Nicholas Milliken is a Canadian politician who was elected in the 2019 Alberta general election to represent the electoral district of Calgary-Currie in the 30th Alberta Legislature. Milliken defeated incumbent Brian Malkinson by a margin of less than 1% (191 votes).

Milliken was elected Deputy Chair of Committees in the Alberta Legislature on May 21, 2019.

In July 2020 Milliken came under fire for, while sitting as Speaker, ejecting NDP member Marie Renaud out of the chamber during debate. Renaud noted that UCP members were bullying her while she was standing to speak to a bill. When Renaud refused to apologize for her comments, she was ejected. Milliken's impartiality was called into question since he focused the conflict on Renaud while failing to address the UCP members' behaviour.

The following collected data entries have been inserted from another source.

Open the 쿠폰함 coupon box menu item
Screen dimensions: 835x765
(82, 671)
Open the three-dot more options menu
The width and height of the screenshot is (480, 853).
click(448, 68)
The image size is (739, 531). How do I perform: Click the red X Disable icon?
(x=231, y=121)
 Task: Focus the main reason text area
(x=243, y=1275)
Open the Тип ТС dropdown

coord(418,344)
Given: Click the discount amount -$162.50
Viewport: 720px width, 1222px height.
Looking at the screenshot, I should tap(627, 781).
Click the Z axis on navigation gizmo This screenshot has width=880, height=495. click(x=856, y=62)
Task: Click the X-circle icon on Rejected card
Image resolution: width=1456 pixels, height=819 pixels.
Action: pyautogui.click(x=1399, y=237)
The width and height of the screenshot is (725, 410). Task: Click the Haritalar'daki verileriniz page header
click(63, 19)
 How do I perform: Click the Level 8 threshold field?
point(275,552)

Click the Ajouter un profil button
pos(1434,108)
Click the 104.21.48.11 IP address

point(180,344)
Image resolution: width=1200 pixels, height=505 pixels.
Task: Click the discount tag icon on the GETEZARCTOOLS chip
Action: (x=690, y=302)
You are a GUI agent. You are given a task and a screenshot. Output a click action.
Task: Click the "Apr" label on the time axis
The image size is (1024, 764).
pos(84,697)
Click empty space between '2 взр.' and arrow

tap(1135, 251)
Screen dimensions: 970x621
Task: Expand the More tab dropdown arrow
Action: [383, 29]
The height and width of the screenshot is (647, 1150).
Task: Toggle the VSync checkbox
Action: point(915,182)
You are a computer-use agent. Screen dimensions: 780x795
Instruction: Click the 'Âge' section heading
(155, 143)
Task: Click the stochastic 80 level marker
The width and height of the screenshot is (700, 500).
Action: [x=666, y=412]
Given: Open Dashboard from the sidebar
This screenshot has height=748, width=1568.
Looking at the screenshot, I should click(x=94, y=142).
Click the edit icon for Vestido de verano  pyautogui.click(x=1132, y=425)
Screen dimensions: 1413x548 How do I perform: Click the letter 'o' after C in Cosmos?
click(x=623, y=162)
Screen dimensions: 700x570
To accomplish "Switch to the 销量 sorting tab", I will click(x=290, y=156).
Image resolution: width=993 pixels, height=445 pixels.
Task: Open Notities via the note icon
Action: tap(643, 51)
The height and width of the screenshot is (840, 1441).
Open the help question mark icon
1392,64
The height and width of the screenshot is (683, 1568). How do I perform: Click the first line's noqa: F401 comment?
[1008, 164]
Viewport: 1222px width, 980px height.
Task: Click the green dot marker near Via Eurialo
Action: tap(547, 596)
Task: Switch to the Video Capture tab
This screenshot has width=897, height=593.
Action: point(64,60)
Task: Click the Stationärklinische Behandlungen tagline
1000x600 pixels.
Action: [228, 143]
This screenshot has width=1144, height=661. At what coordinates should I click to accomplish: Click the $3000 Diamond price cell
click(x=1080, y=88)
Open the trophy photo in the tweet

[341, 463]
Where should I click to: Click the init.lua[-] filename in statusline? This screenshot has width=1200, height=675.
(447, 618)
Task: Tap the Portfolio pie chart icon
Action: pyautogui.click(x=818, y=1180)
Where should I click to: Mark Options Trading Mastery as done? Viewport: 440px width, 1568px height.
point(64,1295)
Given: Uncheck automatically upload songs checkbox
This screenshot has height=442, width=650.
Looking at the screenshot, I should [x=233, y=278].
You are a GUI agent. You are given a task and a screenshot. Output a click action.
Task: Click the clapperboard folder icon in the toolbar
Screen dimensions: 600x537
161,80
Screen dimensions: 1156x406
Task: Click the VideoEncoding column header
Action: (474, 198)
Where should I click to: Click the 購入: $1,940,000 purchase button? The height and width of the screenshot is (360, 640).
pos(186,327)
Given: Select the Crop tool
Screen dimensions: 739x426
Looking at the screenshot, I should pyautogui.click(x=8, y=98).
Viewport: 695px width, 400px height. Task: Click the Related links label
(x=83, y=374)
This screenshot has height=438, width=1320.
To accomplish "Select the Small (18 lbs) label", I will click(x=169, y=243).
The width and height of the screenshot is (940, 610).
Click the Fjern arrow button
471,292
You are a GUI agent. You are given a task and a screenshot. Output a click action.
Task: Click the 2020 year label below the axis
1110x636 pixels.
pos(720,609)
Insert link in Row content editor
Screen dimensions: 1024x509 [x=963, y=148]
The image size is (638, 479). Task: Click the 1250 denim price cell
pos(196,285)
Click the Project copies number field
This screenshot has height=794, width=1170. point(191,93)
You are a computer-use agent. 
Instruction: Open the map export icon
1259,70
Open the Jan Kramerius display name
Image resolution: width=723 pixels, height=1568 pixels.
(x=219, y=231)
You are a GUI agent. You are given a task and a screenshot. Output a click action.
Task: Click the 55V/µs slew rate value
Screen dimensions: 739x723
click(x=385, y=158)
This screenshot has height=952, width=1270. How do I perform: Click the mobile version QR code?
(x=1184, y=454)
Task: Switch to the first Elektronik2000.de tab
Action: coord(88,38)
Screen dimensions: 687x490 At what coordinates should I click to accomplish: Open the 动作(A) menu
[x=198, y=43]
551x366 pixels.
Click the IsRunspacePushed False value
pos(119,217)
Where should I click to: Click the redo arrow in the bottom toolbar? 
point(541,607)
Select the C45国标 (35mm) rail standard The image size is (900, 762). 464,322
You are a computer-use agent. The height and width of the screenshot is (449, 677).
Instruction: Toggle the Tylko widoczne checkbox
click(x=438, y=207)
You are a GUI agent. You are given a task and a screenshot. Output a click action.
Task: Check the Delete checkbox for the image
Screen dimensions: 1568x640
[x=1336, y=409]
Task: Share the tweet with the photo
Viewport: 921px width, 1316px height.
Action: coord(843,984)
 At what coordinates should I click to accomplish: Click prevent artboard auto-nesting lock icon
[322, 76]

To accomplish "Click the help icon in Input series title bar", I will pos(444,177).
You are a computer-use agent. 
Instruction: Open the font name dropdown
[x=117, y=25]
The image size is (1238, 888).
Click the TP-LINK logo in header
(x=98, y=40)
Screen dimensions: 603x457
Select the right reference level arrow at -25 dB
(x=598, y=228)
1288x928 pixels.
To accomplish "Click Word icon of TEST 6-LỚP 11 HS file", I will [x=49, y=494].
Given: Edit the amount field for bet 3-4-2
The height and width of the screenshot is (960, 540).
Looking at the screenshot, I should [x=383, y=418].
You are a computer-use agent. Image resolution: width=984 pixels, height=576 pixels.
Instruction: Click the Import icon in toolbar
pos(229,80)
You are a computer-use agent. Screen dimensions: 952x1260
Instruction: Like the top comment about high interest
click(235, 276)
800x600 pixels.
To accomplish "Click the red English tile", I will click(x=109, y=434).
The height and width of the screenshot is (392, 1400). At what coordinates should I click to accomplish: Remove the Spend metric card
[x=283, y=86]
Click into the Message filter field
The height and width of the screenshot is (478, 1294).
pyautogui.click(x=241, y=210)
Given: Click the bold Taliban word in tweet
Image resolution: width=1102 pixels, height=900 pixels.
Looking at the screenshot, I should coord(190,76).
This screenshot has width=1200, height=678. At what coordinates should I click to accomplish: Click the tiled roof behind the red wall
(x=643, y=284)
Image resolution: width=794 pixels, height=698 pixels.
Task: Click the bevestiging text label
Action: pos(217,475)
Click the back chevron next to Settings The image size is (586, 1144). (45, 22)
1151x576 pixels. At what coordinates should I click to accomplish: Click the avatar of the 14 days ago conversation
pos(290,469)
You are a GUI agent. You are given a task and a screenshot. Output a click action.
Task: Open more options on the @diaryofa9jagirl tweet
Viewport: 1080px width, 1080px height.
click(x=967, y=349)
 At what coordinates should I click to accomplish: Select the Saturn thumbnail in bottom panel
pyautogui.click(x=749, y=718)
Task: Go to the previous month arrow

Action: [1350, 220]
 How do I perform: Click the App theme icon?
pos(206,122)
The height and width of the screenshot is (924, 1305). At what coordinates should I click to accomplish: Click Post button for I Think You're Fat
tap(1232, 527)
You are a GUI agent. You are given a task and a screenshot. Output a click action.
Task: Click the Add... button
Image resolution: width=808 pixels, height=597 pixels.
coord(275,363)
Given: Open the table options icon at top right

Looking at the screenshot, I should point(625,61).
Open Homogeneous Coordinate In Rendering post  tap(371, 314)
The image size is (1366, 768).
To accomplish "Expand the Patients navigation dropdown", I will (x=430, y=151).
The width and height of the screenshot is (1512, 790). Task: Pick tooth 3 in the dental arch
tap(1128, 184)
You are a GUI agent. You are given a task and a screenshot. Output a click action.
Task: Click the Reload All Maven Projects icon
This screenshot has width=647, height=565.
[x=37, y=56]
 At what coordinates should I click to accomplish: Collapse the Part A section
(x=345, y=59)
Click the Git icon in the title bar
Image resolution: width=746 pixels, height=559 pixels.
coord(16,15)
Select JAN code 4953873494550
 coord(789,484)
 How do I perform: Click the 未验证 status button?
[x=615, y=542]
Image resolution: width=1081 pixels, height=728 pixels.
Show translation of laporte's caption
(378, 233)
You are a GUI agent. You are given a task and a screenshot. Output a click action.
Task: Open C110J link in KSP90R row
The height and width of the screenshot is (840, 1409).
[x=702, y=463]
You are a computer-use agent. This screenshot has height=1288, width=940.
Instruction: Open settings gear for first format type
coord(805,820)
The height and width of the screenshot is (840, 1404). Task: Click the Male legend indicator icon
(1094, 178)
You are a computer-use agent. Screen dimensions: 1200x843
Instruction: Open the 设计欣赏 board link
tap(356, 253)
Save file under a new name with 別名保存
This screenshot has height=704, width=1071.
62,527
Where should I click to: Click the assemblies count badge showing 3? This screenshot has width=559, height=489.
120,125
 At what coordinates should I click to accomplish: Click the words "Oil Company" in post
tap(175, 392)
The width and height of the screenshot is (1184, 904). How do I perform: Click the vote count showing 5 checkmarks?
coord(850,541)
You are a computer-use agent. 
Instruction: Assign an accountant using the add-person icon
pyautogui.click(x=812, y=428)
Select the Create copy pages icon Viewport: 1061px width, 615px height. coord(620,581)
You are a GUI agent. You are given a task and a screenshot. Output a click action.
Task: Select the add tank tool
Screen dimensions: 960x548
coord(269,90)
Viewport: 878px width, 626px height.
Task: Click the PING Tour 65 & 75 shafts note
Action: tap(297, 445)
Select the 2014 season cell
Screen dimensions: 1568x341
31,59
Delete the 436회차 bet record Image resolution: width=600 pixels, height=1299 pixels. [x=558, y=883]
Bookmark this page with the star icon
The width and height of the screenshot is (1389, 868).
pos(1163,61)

On June 21, 2022, Premier Jason Kenney appointed Milliken as Alberta's Minister of Infrastructure. He was later appointed to Premier Danielle Smith's first cabinet as Minister of Mental Health and Addiction, the first to lead a full Ministry of Mental Health and Addiction. Prior to Milliken's appointment, this position was held by Associate Ministers.

In the Media 
On Sunday January 8, 2023 Milliken posted a tweet from a British tabloid paper that was widely considered to be problematic and reflected a "bias against these individuals and a complete misunderstanding around the nature of addiction and homelessness". He took it down but when challenged on it reposted it with the headline highlighted before taking it down a second time.  In a CTV article Lorian Hardcastle, a University of Calgary associate law professor specializing in health policy, characterized the tweet by the minister's account as "highly problematic," suggesting a potential misunderstanding of addiction and homelessness.

References

United Conservative Party MLAs
Living people
21st-century Canadian politicians
Politicians from Calgary
Year of birth missing (living people)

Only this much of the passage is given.